Ce sera alors une reprise avec des conditions ?
L’enjeu et qu’il y ait un max de sécurité pour les joueurs. Avant de commencer, il faudrait que les dirigeants s’assurent que leurs acteurs ont tous subit des examens médicaux et surtout étaient testés négatifs au coronavirus…

Pas que cela je suppose…
Oui, je voudrai aussi rappeler que dans le chapitre infrastructures, les dirigeants devront aussi jeter un œil aux vestiaires. Je pense, connaissant l’état de cette structure, ils gagneraient à être rafraîchis, notamment par l’installation des séparations…Il y a aussi le transport des joueurs, les clubs doivent veiller à ce que les joueurs ne soient pas transportés dans un même bus, c’est important et veiller également que ce que les dirigeants ne soient pas très nombreux, on ne va pas à une fête foraine.

Le marketing, vous dites…
L’auto financement, la réussite repose d’abord sur les compétences du président du club sportif.

C’est-à-dire ?

EXERCICES À FAIRE
[A] Reproduisez tel quel le passage du texte à analyser qui va de « Pas que cela » jusqu'à « C’est-à-dire ? » inclus.
[B] D'après le texte à analyser, quelle installation pourrait rafraîchir les vestiaires ?

DONNÉES D'ENTRÉE
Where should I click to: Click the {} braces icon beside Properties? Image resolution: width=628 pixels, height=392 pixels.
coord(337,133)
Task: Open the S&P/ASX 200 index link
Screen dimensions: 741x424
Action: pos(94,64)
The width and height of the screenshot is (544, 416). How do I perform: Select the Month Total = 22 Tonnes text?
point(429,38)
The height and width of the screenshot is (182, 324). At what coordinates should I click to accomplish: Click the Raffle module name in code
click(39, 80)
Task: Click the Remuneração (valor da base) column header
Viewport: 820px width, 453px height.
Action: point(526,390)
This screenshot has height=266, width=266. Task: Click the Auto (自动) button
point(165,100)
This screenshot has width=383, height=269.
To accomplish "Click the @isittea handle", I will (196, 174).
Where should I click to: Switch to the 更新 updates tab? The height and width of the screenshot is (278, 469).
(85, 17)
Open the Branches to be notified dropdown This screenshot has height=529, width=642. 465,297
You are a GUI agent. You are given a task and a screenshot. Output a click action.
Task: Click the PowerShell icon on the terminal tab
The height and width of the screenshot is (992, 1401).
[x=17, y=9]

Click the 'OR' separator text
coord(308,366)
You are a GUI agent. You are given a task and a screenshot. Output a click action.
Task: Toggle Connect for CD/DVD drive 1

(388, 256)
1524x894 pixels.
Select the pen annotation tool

RÉPONSES DANS L'ORDRE
[A]
Pas que cela je suppose…
Oui, je voudrai aussi rappeler que dans le chapitre infrastructures, les dirigeants devront aussi jeter un œil aux vestiaires. Je pense, connaissant l’état de cette structure, ils gagneraient à être rafraîchis, notamment par l’installation des séparations…Il y a aussi le transport des joueurs, les clubs doivent veiller à ce que les joueurs ne soient pas transportés dans un même bus, c’est important et veiller également que ce que les dirigeants ne soient pas très nombreux, on ne va pas à une fête foraine.

Le marketing, vous dites…
L’auto financement, la réussite repose d’abord sur les compétences du président du club sportif.

C’est-à-dire ?

[B] L'installation de séparations.